● **WHAT IS NEEDED**: Would you retype the whole listing exactly?

● **RECORD SET**:
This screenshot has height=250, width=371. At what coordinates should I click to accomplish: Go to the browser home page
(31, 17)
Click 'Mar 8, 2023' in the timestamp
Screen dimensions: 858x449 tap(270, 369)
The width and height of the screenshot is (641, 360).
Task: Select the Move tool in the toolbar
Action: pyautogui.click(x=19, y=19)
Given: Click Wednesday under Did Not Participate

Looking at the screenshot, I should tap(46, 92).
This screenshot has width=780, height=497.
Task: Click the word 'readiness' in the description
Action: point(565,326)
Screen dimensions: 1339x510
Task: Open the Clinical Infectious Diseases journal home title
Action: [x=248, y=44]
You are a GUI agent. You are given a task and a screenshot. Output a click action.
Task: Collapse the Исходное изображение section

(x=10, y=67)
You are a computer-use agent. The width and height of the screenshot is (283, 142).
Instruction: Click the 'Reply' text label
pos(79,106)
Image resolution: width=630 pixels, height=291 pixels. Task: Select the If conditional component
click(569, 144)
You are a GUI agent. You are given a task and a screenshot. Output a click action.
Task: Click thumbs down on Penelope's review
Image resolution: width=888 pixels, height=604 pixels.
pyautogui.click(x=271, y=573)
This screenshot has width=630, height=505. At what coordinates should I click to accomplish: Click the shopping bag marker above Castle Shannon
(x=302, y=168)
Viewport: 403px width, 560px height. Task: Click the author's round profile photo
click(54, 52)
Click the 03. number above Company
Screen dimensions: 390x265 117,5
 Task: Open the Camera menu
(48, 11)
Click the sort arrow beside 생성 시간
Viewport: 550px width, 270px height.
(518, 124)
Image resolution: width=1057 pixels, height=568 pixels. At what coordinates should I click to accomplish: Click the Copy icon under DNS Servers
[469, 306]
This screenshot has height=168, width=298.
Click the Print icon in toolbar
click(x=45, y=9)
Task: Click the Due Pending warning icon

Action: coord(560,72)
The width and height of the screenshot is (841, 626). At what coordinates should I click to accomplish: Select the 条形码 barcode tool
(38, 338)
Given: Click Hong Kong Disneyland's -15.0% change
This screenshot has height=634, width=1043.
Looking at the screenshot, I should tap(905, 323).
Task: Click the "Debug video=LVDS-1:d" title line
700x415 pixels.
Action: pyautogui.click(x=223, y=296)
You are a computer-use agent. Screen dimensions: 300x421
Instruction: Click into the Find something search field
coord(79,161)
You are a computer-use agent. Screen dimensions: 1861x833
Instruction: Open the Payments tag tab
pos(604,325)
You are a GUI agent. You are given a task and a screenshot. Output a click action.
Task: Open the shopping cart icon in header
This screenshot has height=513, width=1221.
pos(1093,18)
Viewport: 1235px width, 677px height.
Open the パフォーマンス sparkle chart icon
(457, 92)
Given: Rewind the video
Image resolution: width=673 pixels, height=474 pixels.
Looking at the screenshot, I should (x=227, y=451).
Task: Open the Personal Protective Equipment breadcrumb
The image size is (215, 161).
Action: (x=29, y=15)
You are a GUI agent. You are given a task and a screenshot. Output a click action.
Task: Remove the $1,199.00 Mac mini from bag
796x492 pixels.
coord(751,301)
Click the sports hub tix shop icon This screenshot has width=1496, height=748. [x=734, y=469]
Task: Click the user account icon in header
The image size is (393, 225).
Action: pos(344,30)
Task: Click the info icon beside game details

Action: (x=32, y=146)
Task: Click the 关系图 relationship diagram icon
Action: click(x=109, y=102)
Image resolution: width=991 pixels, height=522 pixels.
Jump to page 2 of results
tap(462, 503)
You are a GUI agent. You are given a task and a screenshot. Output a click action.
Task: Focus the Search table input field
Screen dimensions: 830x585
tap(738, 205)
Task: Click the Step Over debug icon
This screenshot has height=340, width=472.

● **ANSWER FOR THIS EXERCISE**:
This screenshot has height=250, width=371. At what coordinates should I click to accomplish: Go to the browser home page
(31, 17)
Click 'Mar 8, 2023' in the timestamp
Screen dimensions: 858x449 tap(270, 369)
The width and height of the screenshot is (641, 360).
Task: Select the Move tool in the toolbar
Action: pyautogui.click(x=19, y=19)
Given: Click Wednesday under Did Not Participate

Looking at the screenshot, I should tap(46, 92).
This screenshot has width=780, height=497.
Task: Click the word 'readiness' in the description
Action: point(565,326)
Screen dimensions: 1339x510
Task: Open the Clinical Infectious Diseases journal home title
Action: [x=248, y=44]
You are a GUI agent. You are given a task and a screenshot. Output a click action.
Task: Collapse the Исходное изображение section

(x=10, y=67)
You are a computer-use agent. The width and height of the screenshot is (283, 142).
Instruction: Click the 'Reply' text label
pos(79,106)
Image resolution: width=630 pixels, height=291 pixels. Task: Select the If conditional component
click(569, 144)
You are a GUI agent. You are given a task and a screenshot. Output a click action.
Task: Click thumbs down on Penelope's review
Image resolution: width=888 pixels, height=604 pixels.
pyautogui.click(x=271, y=573)
This screenshot has width=630, height=505. At what coordinates should I click to accomplish: Click the shopping bag marker above Castle Shannon
(x=302, y=168)
Viewport: 403px width, 560px height. Task: Click the author's round profile photo
click(54, 52)
Click the 03. number above Company
Screen dimensions: 390x265 117,5
 Task: Open the Camera menu
(48, 11)
Click the sort arrow beside 생성 시간
Viewport: 550px width, 270px height.
(518, 124)
Image resolution: width=1057 pixels, height=568 pixels. At what coordinates should I click to accomplish: Click the Copy icon under DNS Servers
[469, 306]
This screenshot has height=168, width=298.
Click the Print icon in toolbar
click(x=45, y=9)
Task: Click the Due Pending warning icon

Action: coord(560,72)
The width and height of the screenshot is (841, 626). At what coordinates should I click to accomplish: Select the 条形码 barcode tool
(38, 338)
Given: Click Hong Kong Disneyland's -15.0% change
This screenshot has height=634, width=1043.
Looking at the screenshot, I should tap(905, 323).
Task: Click the "Debug video=LVDS-1:d" title line
700x415 pixels.
Action: pyautogui.click(x=223, y=296)
You are a computer-use agent. Screen dimensions: 300x421
Instruction: Click into the Find something search field
coord(79,161)
You are a computer-use agent. Screen dimensions: 1861x833
Instruction: Open the Payments tag tab
pos(604,325)
You are a GUI agent. You are given a task and a screenshot. Output a click action.
Task: Open the shopping cart icon in header
This screenshot has height=513, width=1221.
pos(1093,18)
Viewport: 1235px width, 677px height.
Open the パフォーマンス sparkle chart icon
(457, 92)
Given: Rewind the video
Image resolution: width=673 pixels, height=474 pixels.
Looking at the screenshot, I should (x=227, y=451).
Task: Open the Personal Protective Equipment breadcrumb
The image size is (215, 161).
Action: (x=29, y=15)
You are a GUI agent. You are given a task and a screenshot. Output a click action.
Task: Remove the $1,199.00 Mac mini from bag
796x492 pixels.
coord(751,301)
Click the sports hub tix shop icon This screenshot has width=1496, height=748. [x=734, y=469]
Task: Click the user account icon in header
The image size is (393, 225).
Action: pos(344,30)
Task: Click the info icon beside game details

Action: (x=32, y=146)
Task: Click the 关系图 relationship diagram icon
Action: click(x=109, y=102)
Image resolution: width=991 pixels, height=522 pixels.
Jump to page 2 of results
tap(462, 503)
You are a GUI agent. You are given a task and a screenshot. Output a click action.
Task: Focus the Search table input field
Screen dimensions: 830x585
tap(738, 205)
Task: Click the Step Over debug icon
This screenshot has height=340, width=472.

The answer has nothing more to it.